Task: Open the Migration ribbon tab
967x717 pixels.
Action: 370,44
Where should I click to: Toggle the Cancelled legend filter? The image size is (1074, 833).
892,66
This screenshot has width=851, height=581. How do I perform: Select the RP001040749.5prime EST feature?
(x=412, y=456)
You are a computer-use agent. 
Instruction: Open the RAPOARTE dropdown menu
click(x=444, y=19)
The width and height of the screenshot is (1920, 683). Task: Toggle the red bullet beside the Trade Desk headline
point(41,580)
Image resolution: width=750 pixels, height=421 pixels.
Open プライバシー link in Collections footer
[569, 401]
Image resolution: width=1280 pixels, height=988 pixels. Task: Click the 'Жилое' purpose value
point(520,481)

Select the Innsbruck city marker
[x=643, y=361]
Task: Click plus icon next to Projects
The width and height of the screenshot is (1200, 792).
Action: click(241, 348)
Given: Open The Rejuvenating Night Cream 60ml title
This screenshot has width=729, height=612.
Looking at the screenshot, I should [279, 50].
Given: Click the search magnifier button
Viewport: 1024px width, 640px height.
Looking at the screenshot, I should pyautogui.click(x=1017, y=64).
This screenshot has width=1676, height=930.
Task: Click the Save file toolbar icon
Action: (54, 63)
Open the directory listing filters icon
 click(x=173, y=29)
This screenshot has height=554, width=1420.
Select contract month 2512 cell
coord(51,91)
————
[Task brief] Could you report every line of the material that contains the string "Given"?

[Output below]
Given: Open The Rejuvenating Night Cream 60ml title
Given: Click the search magnifier button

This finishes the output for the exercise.